[Stored data]
<<<<
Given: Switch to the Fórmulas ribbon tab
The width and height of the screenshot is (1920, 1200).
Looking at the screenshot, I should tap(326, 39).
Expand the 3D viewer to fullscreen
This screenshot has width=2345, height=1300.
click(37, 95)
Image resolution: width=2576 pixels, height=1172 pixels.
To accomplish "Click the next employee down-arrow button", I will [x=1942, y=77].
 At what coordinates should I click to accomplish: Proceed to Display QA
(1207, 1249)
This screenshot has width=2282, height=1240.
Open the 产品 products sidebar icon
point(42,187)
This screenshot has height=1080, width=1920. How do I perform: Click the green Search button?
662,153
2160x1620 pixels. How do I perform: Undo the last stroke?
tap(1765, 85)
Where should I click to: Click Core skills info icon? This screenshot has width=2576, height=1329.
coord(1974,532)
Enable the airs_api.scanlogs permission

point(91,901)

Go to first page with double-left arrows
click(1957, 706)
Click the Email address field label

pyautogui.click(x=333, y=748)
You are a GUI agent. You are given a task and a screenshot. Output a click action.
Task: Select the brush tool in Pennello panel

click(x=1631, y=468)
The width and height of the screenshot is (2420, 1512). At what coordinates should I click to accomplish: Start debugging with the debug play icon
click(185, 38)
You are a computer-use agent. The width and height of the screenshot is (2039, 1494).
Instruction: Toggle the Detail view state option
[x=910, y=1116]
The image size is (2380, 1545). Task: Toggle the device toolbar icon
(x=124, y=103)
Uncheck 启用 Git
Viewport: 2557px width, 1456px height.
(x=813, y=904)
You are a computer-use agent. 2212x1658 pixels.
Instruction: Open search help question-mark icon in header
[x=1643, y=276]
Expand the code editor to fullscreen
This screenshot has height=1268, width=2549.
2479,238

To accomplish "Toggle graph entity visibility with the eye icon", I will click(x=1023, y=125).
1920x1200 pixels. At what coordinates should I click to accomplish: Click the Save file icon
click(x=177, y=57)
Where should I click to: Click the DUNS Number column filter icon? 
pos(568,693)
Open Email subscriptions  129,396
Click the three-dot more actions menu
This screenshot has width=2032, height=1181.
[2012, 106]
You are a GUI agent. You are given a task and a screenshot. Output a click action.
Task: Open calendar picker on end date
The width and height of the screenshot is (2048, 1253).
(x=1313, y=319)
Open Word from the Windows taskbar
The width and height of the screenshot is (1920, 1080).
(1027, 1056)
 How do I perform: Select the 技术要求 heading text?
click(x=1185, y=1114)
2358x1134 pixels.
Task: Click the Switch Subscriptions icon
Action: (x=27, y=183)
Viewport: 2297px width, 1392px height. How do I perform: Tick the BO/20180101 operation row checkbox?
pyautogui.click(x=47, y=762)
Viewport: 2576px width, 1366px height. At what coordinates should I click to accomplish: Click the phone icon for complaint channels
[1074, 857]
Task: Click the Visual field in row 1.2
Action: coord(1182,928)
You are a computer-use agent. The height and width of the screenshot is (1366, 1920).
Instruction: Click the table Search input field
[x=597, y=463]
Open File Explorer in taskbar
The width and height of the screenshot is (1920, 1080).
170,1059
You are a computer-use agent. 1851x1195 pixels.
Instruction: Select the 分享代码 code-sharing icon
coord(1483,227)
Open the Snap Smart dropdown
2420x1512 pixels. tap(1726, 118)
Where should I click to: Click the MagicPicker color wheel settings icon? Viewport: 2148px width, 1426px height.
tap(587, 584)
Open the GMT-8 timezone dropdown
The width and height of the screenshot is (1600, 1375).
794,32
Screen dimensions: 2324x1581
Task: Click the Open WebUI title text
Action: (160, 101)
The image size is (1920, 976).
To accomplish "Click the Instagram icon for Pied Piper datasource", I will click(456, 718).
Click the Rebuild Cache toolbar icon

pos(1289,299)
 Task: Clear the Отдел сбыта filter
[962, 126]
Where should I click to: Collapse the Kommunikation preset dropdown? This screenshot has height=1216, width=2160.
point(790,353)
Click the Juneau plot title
>>>>
* [Problem statement]: This exercise requires that all of the entries be repeated exactly.

* [Answer]:
Given: Switch to the Fórmulas ribbon tab
The width and height of the screenshot is (1920, 1200).
Looking at the screenshot, I should tap(326, 39).
Expand the 3D viewer to fullscreen
This screenshot has width=2345, height=1300.
click(37, 95)
Image resolution: width=2576 pixels, height=1172 pixels.
To accomplish "Click the next employee down-arrow button", I will [x=1942, y=77].
 At what coordinates should I click to accomplish: Proceed to Display QA
(1207, 1249)
This screenshot has width=2282, height=1240.
Open the 产品 products sidebar icon
point(42,187)
This screenshot has height=1080, width=1920. How do I perform: Click the green Search button?
662,153
2160x1620 pixels. How do I perform: Undo the last stroke?
tap(1765, 85)
Where should I click to: Click Core skills info icon? This screenshot has width=2576, height=1329.
coord(1974,532)
Enable the airs_api.scanlogs permission

point(91,901)

Go to first page with double-left arrows
click(1957, 706)
Click the Email address field label

pyautogui.click(x=333, y=748)
You are a GUI agent. You are given a task and a screenshot. Output a click action.
Task: Select the brush tool in Pennello panel

click(x=1631, y=468)
The width and height of the screenshot is (2420, 1512). At what coordinates should I click to accomplish: Start debugging with the debug play icon
click(185, 38)
You are a computer-use agent. The width and height of the screenshot is (2039, 1494).
Instruction: Toggle the Detail view state option
[x=910, y=1116]
The image size is (2380, 1545). Task: Toggle the device toolbar icon
(x=124, y=103)
Uncheck 启用 Git
Viewport: 2557px width, 1456px height.
(x=813, y=904)
You are a computer-use agent. 2212x1658 pixels.
Instruction: Open search help question-mark icon in header
[x=1643, y=276]
Expand the code editor to fullscreen
This screenshot has height=1268, width=2549.
2479,238

To accomplish "Toggle graph entity visibility with the eye icon", I will click(x=1023, y=125).
1920x1200 pixels. At what coordinates should I click to accomplish: Click the Save file icon
click(x=177, y=57)
Where should I click to: Click the DUNS Number column filter icon? 
pos(568,693)
Open Email subscriptions  129,396
Click the three-dot more actions menu
This screenshot has width=2032, height=1181.
[2012, 106]
You are a GUI agent. You are given a task and a screenshot. Output a click action.
Task: Open calendar picker on end date
The width and height of the screenshot is (2048, 1253).
(x=1313, y=319)
Open Word from the Windows taskbar
The width and height of the screenshot is (1920, 1080).
(1027, 1056)
 How do I perform: Select the 技术要求 heading text?
click(x=1185, y=1114)
2358x1134 pixels.
Task: Click the Switch Subscriptions icon
Action: (x=27, y=183)
Viewport: 2297px width, 1392px height. How do I perform: Tick the BO/20180101 operation row checkbox?
pyautogui.click(x=47, y=762)
Viewport: 2576px width, 1366px height. At what coordinates should I click to accomplish: Click the phone icon for complaint channels
[1074, 857]
Task: Click the Visual field in row 1.2
Action: coord(1182,928)
You are a computer-use agent. The height and width of the screenshot is (1366, 1920).
Instruction: Click the table Search input field
[x=597, y=463]
Open File Explorer in taskbar
The width and height of the screenshot is (1920, 1080).
170,1059
You are a computer-use agent. 1851x1195 pixels.
Instruction: Select the 分享代码 code-sharing icon
coord(1483,227)
Open the Snap Smart dropdown
2420x1512 pixels. tap(1726, 118)
Where should I click to: Click the MagicPicker color wheel settings icon? Viewport: 2148px width, 1426px height.
tap(587, 584)
Open the GMT-8 timezone dropdown
The width and height of the screenshot is (1600, 1375).
794,32
Screen dimensions: 2324x1581
Task: Click the Open WebUI title text
Action: (160, 101)
The image size is (1920, 976).
To accomplish "Click the Instagram icon for Pied Piper datasource", I will click(456, 718).
Click the Rebuild Cache toolbar icon

pos(1289,299)
 Task: Clear the Отдел сбыта filter
[962, 126]
Where should I click to: Collapse the Kommunikation preset dropdown? This screenshot has height=1216, width=2160.
point(790,353)
Click the Juneau plot title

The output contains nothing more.